Improved communication is Dewey’s response to these problems. According to Boisvert, Dewey delineated three fundamental ways to improve communication. First, we need a new symbolism, something other than wealth (Donald Trump), celebrity (Princess Diana), self-interest (the fitness craze), autonomy (Clint Eastwood), power (provide your own example), and youth (MTV). Second, an experimental attitude is required; we need to play with the possibilities of democracy. "Rejecting the picture of the philosopher who withdraws for the purpose of analyzing ideas," Boisvert declares, "Dewey prefers the example of an artist engaged in fabrication as more accurately symbolizing the process of deliberation" (p. 88). Wisdom is beyond knowledge, it is about creating ideal values to live by. Rationality does not exist in merely being rightly motivated by reasons alone. Third, as Boisvert puts it, "The process of gathering and disseminating news must be recognized as an art, and reformed in the light of artistic values" (p. 85). News without context, history, or interpretation is meaningless, or rather its meaning is determined by unreflective ideology. Merely informed beings are not moral agents. Reporting that hides behind an impossible value neutrality merely defaults to the dominant and unquestioned values of our culture. In fact, most so-called value neutral reporting merely repeats the dominant symbols and ideology of the nation.
Walter Lippmann’s trump card is that advertising pays for the distribution of media; therefore, the values of those who pay for programming and newspapers with control the news. Dewey’s only response is that we have yet to experiment with alternatives is not good enough, in part because almost all such experiments have thus far failed. Dewey gives general guidance, but we need more.
Chapter 5, "Educating," is especially valuable because it takes us back to the Deweyan basics of education so often ignored. Boisvert begins by citing what he considers is Dewey’s basic credo: "What the best and wisest parent wants for his own child, that must the community want for all of its children" (Boisvert, p. 95). The greatest appeal of the home, according to Boisvert, is that it integrates intellect, emotion, affection, manual skill, and moral development holistically. Dewey rejected the mind/body dualism, the asomatic attitude, and the Galilean purification (expressed by the primacy of pure cognition) in education. He could have chosen others, but Boisvert chooses to emphasize two themes often overlooked in discussing Dewey’s philosophy of education. The centrality of "occupations" and the notion that education is an end in itself.

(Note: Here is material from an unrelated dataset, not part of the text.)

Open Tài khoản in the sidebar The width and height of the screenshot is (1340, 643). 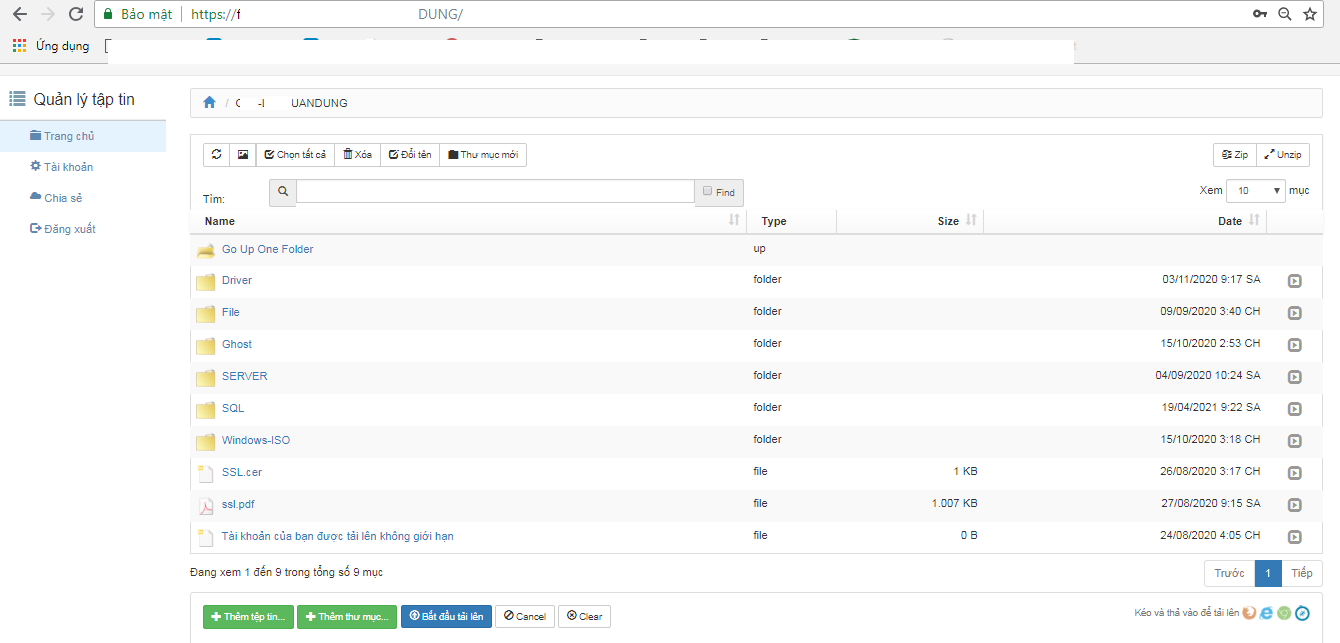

Dewey battled the attempt early in this century to transform education for many into vocational education; he lost. Dewey thought it undemocratic to separate schools into one track for the "cultured" and another for "workers." To him, this just reinforced class divisions; the equivalent of the epistemological separation of theory and practice. Everyone, he thought, should learn through the occupations in ways that integrated theory with practice. This is how we are to appreciate Dewey’s emphasis on such domestic functions as cooking. Cooking includes chemistry, soil cultivation, political economy, personal finance, transportation, labor and management, weights and measures, and the dinner table; breaking bread is still a popular metaphor for communication and communion. The goal is to have children engage in the ordinary activities of life with a variety of interests that involved organizing subject-matter in ways that eventually involve formal, symbolic activity, including textbook study. Discipline is intrinsic to the practical occupation and the logic of one’s own interests and purposes. School subject-matter (e. g., cooking) should be approached in conformity to Dewey’s theory of inquiry discussed earlier. Learning is a lived participatory activity, not a passive spectator phenomena. Students should not watch a teacher as they watch a cartoon, rather they should work with the teacher and with other students.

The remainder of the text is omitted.